::: DATA SHOWN :::

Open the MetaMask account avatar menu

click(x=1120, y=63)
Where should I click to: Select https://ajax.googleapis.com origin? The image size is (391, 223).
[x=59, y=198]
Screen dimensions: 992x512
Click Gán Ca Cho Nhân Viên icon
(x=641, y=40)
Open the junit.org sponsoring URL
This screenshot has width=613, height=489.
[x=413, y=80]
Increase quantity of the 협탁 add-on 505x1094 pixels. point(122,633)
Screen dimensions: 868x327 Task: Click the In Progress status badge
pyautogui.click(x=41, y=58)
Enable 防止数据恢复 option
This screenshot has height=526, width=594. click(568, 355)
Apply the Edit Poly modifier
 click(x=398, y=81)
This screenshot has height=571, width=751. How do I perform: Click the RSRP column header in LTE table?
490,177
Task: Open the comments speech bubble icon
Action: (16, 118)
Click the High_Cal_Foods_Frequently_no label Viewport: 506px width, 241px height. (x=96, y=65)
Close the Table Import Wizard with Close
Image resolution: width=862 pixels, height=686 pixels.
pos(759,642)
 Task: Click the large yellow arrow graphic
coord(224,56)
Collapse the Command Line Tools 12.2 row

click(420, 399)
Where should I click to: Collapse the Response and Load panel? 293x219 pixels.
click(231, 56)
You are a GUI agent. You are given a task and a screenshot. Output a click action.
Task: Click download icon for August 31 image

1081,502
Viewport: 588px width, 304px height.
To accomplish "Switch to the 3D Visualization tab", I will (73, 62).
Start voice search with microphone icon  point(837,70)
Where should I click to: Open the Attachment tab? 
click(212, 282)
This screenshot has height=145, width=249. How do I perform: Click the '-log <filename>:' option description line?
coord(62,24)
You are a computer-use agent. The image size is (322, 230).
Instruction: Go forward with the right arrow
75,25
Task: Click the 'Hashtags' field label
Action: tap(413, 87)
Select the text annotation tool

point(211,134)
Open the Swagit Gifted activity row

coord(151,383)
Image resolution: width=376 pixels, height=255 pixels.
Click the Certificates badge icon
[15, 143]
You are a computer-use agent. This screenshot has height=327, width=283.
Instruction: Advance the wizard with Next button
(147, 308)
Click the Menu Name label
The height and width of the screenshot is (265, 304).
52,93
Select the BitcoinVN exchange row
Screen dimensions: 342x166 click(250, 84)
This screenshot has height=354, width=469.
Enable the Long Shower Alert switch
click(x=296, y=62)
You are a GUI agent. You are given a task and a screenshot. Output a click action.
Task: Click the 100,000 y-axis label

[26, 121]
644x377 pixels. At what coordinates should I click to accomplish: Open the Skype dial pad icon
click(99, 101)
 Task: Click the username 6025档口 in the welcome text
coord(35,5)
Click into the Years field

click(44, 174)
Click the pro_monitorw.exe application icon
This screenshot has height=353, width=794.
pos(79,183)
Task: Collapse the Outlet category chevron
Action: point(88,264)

:::

> [TASK DESCRIPTION]
Each record above should be repeated exactly as it appears.

> [OUTPUT BELOW]
Open the MetaMask account avatar menu

click(x=1120, y=63)
Where should I click to: Select https://ajax.googleapis.com origin? The image size is (391, 223).
[x=59, y=198]
Screen dimensions: 992x512
Click Gán Ca Cho Nhân Viên icon
(x=641, y=40)
Open the junit.org sponsoring URL
This screenshot has width=613, height=489.
[x=413, y=80]
Increase quantity of the 협탁 add-on 505x1094 pixels. point(122,633)
Screen dimensions: 868x327 Task: Click the In Progress status badge
pyautogui.click(x=41, y=58)
Enable 防止数据恢复 option
This screenshot has height=526, width=594. click(568, 355)
Apply the Edit Poly modifier
 click(x=398, y=81)
This screenshot has height=571, width=751. How do I perform: Click the RSRP column header in LTE table?
490,177
Task: Open the comments speech bubble icon
Action: (16, 118)
Click the High_Cal_Foods_Frequently_no label Viewport: 506px width, 241px height. (x=96, y=65)
Close the Table Import Wizard with Close
Image resolution: width=862 pixels, height=686 pixels.
pos(759,642)
 Task: Click the large yellow arrow graphic
coord(224,56)
Collapse the Command Line Tools 12.2 row

click(420, 399)
Where should I click to: Collapse the Response and Load panel? 293x219 pixels.
click(231, 56)
You are a GUI agent. You are given a task and a screenshot. Output a click action.
Task: Click download icon for August 31 image

1081,502
Viewport: 588px width, 304px height.
To accomplish "Switch to the 3D Visualization tab", I will (73, 62).
Start voice search with microphone icon  point(837,70)
Where should I click to: Open the Attachment tab? 
click(212, 282)
This screenshot has height=145, width=249. How do I perform: Click the '-log <filename>:' option description line?
coord(62,24)
You are a computer-use agent. The image size is (322, 230).
Instruction: Go forward with the right arrow
75,25
Task: Click the 'Hashtags' field label
Action: tap(413, 87)
Select the text annotation tool

point(211,134)
Open the Swagit Gifted activity row

coord(151,383)
Image resolution: width=376 pixels, height=255 pixels.
Click the Certificates badge icon
[15, 143]
You are a computer-use agent. This screenshot has height=327, width=283.
Instruction: Advance the wizard with Next button
(147, 308)
Click the Menu Name label
The height and width of the screenshot is (265, 304).
52,93
Select the BitcoinVN exchange row
Screen dimensions: 342x166 click(250, 84)
This screenshot has height=354, width=469.
Enable the Long Shower Alert switch
click(x=296, y=62)
You are a GUI agent. You are given a task and a screenshot. Output a click action.
Task: Click the 100,000 y-axis label

[26, 121]
644x377 pixels. At what coordinates should I click to accomplish: Open the Skype dial pad icon
click(99, 101)
 Task: Click the username 6025档口 in the welcome text
coord(35,5)
Click into the Years field

click(44, 174)
Click the pro_monitorw.exe application icon
This screenshot has height=353, width=794.
pos(79,183)
Task: Collapse the Outlet category chevron
Action: point(88,264)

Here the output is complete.